Figure 4.

PRX3 regulates NLRP3-mediated pyroptosis in APAP-induced hepatotoxicity in vitro. Primary KCs and hepatocytes were transfected with NLRP3-specific siRNA and then exposed to APAP (10 mM). (A) Kupffer cellular supernatant levels of LDH were assessed, n=6. (B) NLRP3, GSDMD-N, caspase-1 p20, IL-1β, and IL-18 protein levels in primary KCs, n=3. (C) Hepatocellular supernatant levels of LDH were assessed, n=6. (D) NLRP3, GSDMD-N, caspase-1 p20, IL-1β, and IL-18 protein levels in primary hepatocytes, respectively, n=3. (E) Primary hepatocytes were transfected with pcDNA-PRX3 and then exposed to APAP (10 mM).
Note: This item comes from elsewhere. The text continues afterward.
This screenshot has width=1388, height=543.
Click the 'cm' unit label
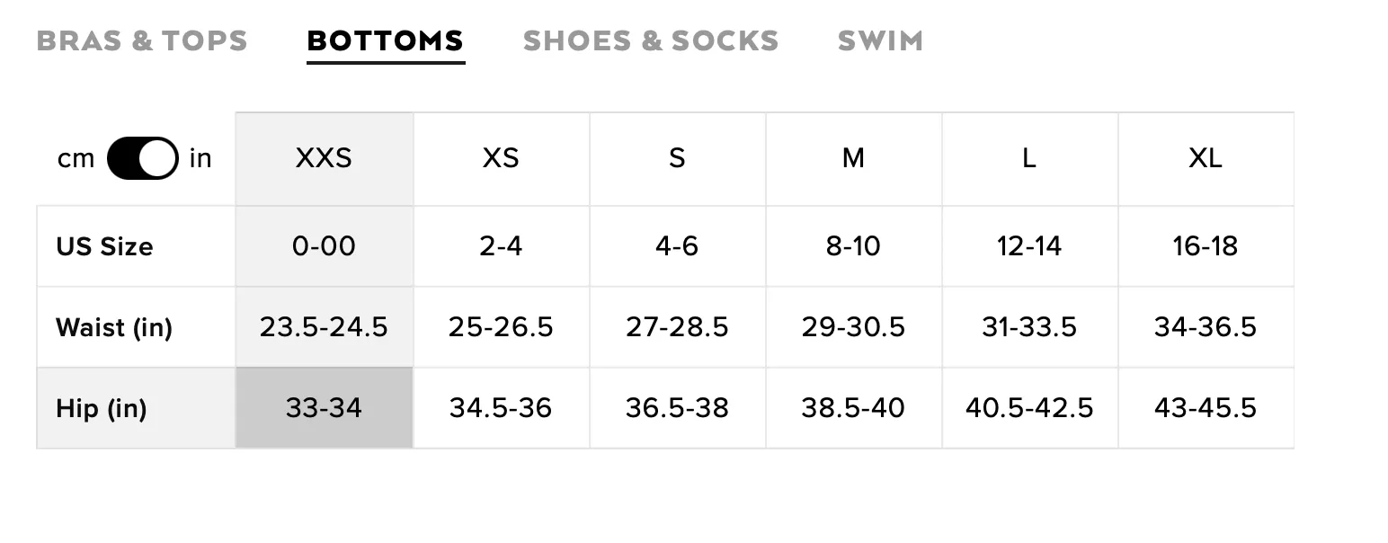[x=76, y=159]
PRX3, GSDMD-N, caspase-1 p20, IL-1β, and IL-18 protein levels in primary hepatocytes were determined, n=3. (F) Hepatocellular supernatant levels of LDH were assessed, n=6. (G) NLRP3 protein levels in primary hepatocytes, n=3. (H) Double immunofluorescence staining for PRX3 and NLRP3 in primary hepatocytes, 50 μm. (I) Hepatocellular supernatant levels of LDH were assessed, n=6. (J) Primary hepatocytes were transfected with si-PRX3 and then exposed to APAP (10 mM). PRX3, GSDMD-N, caspase-1 p20, IL-1β and IL-18 protein levels in primary hepatocytes were determined, n=3. (K) NLRP3 protein levels in primary hepatocytes, n=3. **P<0.01, *P<0.05.